By Eric Lam
Former Ryerson president Claude Lajeunesse has stepped down as president of Concordia University in Montreal, two years after taking the position.
Lajeunesse’s controversial tenure with Ryerson ended in 2005. The decision was made “mutually” by Lajeunesse and the Concordia Board of Governors in a closed-session meeting Tuesday morning, Chris Mota, director of media relations at Concordia, said. “Bottom line is, there was a mutual agreement this was the best time for him to step down,” Mota said.
According to Noah Stewart, VP Communications for the Concordia Student Union, the union is looking at the move as a “postive” one.
“His vision for Concordia was not in sync with [the board of governors],” Stewart said.
“I don’t think anyone likes disruption,” Charles Draimin, president of the Concordia Faculty Association, said. “Someone leaving in the middle of term is not normal. It’s a little discomforting.”
Lajeunesse was Ryerson’s president for 10 years, finishing his second term in 2005. At the end of his first five-year term in 2000, Ryerson’s board of governors chose to offer Lajeunesse a second term despite receiving numerous complaints from students and faculty.
Lajeunesse’s predecessor, Terry Grier, was renewed for two years without a review, while Lajeunesse had to complete a self-evaluation and sit for an interview with the presidential review committee.
Lajeunesse released a joint statement with the Concordia Board of Governors Tuesday afternoon. “I am very proud to have served this great institution for the past two years,” Lajeunesse said.
“I wish to thank Claude and publicly recognize his achievements, leadership and commitment over the past two years,” Peter Kruyt, chair of the Board of Governors, said in the release.
Lajeunesse will stay on until Oct. 31, when an interim president will take over until the end of the school year.
“The hope is to have someone in place by September 2008,” Mota said.
Short-listed candidates are expected to address the community, who will submit feedback that the university takes into consideration when hiring the new president. “This is how we do things,” Mota said.
Lajeunesse advocated unfreezing tution during his tenure at Concordia, a postion that upset students.

» **DATA EXCERPT**
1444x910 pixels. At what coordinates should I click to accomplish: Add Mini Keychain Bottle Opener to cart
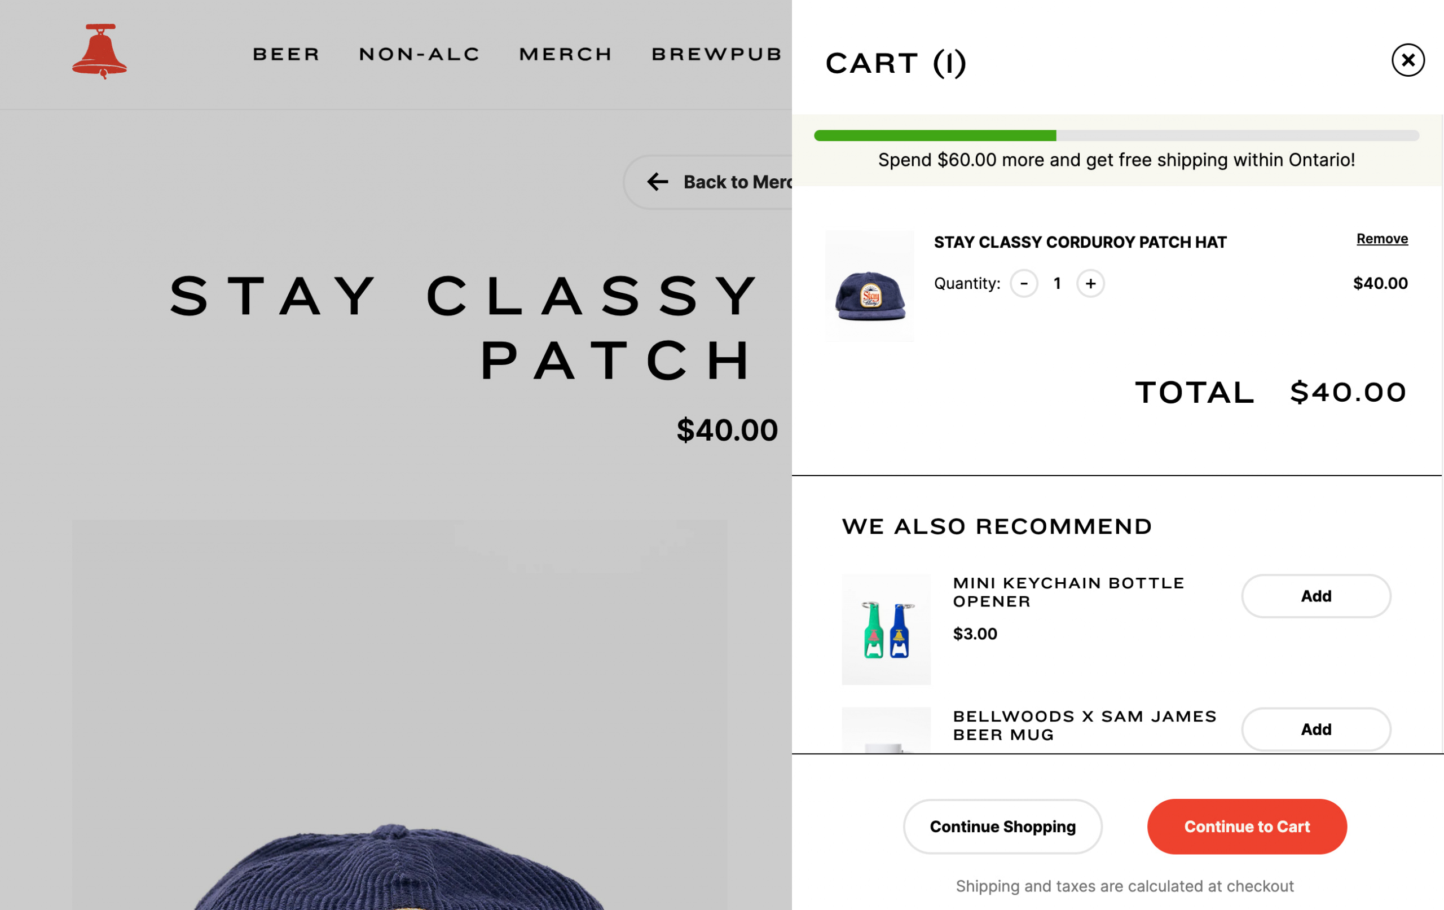click(x=1316, y=596)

» **WORK ITEM**
Retype, character for character, the part of the news item on Claude Lajeunesse leaving Concordia that begins at the words "Lajeunesse’s predecessor, Terry" and stops after "the school year.".

» **ANSWER FOR THE TASK**
Lajeunesse’s predecessor, Terry Grier, was renewed for two years without a review, while Lajeunesse had to complete a self-evaluation and sit for an interview with the presidential review committee.
Lajeunesse released a joint statement with the Concordia Board of Governors Tuesday afternoon. “I am very proud to have served this great institution for the past two years,” Lajeunesse said.
“I wish to thank Claude and publicly recognize his achievements, leadership and commitment over the past two years,” Peter Kruyt, chair of the Board of Governors, said in the release.
Lajeunesse will stay on until Oct. 31, when an interim president will take over until the end of the school year.